In its simplest form a transimpedance amplifier has just a large-valued feedback resistor, Rf. The gain of the amplifier is set by this resistor and has a value of −Rf (because the amplifier is in an inverting configuration). There are several different configurations of transimpedance amplifiers, each suited to a particular application. The one factor they all have in common is the requirement to convert the low-level current of a sensor to a voltage. The gain, bandwidth, as well as current and voltage offsets, change with different types of sensors, requiring different configurations of transimpedance amplifiers.

For the our TIA we choose the operational amplifier TI OPA354 SMD SOP-8 package. This is a rail-to-rail type amplifier best suited for transimpedance amplifiers applications. It features :

– Wide Bandwidth: 100-MHz GBW
– High Slew Rate: 150 V/µs
– Low Noise: 6.5 nV√Hz

The main applications of our TIA are the amplification of low level signals from radiation  and particles detectors, thus it is important to have a fast and low noise amplifier. the OPA354 chip is a good compromise between cost and performance. For the SMD mounting we used a SMD – DIP adapter. The op-amp has a feedback network with a feedback resistor and a low capacitance to improve stability. In output there is a buffer stage, with the same OPA354 component. The op-amp is single supply and we used a stabilized 3.3 V.
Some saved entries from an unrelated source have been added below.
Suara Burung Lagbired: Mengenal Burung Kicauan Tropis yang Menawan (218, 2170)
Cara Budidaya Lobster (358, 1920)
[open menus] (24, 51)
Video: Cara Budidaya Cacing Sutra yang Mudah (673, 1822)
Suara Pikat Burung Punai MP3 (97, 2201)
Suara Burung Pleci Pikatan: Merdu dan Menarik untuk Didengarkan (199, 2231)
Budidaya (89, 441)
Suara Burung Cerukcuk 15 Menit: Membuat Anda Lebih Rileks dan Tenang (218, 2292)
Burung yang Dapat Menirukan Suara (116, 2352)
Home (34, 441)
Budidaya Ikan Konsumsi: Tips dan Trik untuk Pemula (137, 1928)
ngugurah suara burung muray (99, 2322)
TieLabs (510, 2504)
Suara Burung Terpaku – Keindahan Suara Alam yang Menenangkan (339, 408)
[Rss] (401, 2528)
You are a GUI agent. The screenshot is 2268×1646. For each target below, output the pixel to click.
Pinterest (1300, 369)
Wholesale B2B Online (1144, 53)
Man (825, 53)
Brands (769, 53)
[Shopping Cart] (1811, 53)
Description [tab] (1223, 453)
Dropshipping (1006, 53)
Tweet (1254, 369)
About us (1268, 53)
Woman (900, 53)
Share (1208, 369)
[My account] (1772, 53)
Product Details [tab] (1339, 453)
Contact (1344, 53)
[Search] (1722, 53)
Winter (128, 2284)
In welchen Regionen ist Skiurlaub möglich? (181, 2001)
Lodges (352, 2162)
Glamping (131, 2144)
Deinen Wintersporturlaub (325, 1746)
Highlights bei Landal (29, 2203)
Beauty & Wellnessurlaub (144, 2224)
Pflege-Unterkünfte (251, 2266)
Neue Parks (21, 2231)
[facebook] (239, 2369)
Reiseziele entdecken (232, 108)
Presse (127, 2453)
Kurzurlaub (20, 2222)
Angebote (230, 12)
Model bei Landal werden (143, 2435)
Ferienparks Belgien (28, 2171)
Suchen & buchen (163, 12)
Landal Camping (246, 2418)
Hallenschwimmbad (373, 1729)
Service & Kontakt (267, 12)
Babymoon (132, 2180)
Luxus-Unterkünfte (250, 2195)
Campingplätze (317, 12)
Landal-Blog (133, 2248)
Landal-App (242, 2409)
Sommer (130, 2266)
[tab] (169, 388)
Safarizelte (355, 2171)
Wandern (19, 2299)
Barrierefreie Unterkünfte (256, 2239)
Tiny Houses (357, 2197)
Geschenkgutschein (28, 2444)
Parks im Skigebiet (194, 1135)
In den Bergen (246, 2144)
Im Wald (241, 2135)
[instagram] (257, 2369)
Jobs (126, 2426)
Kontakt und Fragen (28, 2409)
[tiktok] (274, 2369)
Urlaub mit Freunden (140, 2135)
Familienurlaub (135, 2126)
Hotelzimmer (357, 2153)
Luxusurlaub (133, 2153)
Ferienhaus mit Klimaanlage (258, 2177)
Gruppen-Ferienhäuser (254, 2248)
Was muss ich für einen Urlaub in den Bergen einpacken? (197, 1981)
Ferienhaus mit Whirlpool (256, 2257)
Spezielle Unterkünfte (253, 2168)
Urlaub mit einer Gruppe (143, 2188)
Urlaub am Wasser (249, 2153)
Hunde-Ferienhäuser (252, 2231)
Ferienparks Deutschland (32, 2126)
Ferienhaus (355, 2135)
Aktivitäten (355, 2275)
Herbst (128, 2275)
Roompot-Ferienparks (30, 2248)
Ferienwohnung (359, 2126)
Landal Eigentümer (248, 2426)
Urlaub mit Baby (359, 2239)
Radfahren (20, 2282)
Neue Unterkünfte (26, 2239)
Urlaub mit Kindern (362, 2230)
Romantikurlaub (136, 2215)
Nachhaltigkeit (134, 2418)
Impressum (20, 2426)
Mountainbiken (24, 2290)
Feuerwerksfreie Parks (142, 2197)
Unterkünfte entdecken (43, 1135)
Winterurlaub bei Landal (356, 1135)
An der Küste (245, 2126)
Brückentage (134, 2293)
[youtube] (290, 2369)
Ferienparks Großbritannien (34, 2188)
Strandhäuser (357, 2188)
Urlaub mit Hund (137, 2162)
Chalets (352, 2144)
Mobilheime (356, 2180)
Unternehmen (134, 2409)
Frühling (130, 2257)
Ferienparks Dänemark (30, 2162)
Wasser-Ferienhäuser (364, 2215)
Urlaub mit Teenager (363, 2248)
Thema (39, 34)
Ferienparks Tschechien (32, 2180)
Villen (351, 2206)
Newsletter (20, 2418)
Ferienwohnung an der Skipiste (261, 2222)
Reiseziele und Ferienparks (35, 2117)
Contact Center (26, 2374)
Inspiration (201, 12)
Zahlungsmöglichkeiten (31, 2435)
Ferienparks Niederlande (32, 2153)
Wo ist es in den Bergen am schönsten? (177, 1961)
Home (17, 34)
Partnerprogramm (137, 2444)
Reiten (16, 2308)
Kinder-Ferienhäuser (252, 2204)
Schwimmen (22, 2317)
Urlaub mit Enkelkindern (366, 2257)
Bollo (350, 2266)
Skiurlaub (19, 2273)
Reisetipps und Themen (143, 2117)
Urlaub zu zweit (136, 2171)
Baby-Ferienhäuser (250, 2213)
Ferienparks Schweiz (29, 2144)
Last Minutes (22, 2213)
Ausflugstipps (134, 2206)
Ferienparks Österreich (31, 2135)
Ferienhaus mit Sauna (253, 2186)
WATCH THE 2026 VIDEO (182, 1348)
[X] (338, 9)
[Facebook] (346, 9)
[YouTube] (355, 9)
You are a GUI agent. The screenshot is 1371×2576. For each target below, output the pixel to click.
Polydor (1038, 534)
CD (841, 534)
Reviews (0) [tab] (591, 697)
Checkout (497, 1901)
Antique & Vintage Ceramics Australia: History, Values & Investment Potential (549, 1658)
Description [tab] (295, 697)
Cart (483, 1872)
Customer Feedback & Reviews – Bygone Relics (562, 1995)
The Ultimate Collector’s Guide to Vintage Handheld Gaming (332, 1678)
The picture below shows the circuit diagram.

We used the TIA mainly to amplify the signal produced by SiPM based detectors (post Silicon Photomultiplier (SiPM)). The circuit diagram is shown below, it can be seen that the SiPM is inversely biased at a value of about 30 V through a polarization resistor while the signal is sent to the amplifier with a coupling capacitor.

The image below shows the circuitry with the power section at the top and two TIA amplifiers for SiPM at the bottom. All inserted in a metal box to reduce electromagnetic disturbances.

The image below shows the signal traces at oscilloscope produced by SiPM, without amplification, in blue, and the post-amplification signal, in yellow. You see how the signal is amplified by 5-10 times (the gain is adjustable by the feedback resistance) and the pulse duration is very short, about 200 ns.